Iacomini (Unicef Italia): “Le bambine e i bambini dell’Afghanistan non possono aspettare”

Nel paese asiatico 10 milioni di bambini, di cui molti senza genitori, hanno bisogno urgente di aiuti umanitari

Amnesty

In questo periodo, la situazione dell’Afghanistan è segnata da una grave conflittualità interna che ha messo in grave pericolo la popolazione civile. Il tributo maggiore, in termini di vite umane, è stato pagato da donne e bambini: basti pensare che, nella prima metà di quest’anno, è stato rilevato il più alto numero di bambini mutilati e uccisi da quando le Nazioni Unite hanno iniziato ad effettuare indagini statistiche nel paese.
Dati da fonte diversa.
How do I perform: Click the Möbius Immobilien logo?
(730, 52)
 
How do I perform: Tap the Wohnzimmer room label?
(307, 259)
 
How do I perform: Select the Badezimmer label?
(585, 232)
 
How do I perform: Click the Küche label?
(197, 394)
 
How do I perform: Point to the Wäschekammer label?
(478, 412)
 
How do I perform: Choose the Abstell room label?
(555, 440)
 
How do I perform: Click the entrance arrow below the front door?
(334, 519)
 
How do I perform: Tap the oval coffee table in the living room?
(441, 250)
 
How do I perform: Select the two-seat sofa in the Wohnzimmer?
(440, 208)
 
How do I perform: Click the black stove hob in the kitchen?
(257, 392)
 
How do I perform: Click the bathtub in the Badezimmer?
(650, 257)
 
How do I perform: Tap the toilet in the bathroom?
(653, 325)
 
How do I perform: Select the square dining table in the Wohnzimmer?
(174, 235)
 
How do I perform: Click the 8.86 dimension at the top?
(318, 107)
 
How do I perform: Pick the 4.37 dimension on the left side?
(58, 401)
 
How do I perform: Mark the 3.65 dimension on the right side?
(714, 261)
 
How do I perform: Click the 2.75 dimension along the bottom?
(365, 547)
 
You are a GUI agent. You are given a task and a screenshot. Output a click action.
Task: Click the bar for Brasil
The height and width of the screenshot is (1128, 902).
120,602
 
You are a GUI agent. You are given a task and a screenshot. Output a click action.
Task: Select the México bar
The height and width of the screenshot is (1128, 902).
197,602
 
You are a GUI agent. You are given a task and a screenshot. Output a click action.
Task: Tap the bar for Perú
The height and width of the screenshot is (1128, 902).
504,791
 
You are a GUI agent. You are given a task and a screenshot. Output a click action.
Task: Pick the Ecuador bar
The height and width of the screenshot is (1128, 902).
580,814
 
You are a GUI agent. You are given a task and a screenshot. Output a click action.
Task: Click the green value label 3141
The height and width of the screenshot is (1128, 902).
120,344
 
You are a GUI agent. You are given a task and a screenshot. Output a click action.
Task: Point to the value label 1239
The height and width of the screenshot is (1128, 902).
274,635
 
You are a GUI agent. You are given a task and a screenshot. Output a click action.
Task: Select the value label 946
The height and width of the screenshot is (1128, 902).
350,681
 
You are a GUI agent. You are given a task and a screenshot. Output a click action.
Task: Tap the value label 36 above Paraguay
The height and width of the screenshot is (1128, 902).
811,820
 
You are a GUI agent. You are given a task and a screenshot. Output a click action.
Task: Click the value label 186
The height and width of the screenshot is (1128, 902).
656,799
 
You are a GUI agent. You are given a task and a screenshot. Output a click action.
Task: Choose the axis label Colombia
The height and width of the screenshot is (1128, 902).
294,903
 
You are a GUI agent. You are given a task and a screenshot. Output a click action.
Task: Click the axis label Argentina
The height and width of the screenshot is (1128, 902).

Questa difficile situazione vede Unicef in prima linea nel portare un rapido soccorso alla popolazione bisognosa ed in particolare alle bambine e ai bambini.

L’intervista

Interris.it ha intervistato il dottor Andrea Iacomini, portavoce di Unicef Italia, per capire quale sia la situazione in Afghanistan. Il dott. Iacomini, fin da giovanissimo, si è impegnato come volontario e attivista nel mondo dell’associazionismo scoutistico, politico e sociale. Tra le sue missioni più importanti, ci sono quelle in Ghana, Sierra Leone, Libano, Siria, Giordania, Iraq e Kurdistan iracheno, dove ha visitato molti campi profughi e attività dell’Unicef. Dal 2014, attraverso la campagna denominata ”IN VIAGGIO” – che ha preso vita in diverse scuole, università e piazze –, racconta la sua esperienza sul campo per sensibilizzare i giovani sui diritti dell’infanzia e dell’adolescenza nel mondo, sulla povertà e sullo scenario internazionale. È autore di svariati testi, tra cui il romanzo autobiografico intitolato “Il giorno dopo”. Nel 2019 gli è stato conferito dalla Regione Abruzzo il premio internazionale “Ignazio Silone”.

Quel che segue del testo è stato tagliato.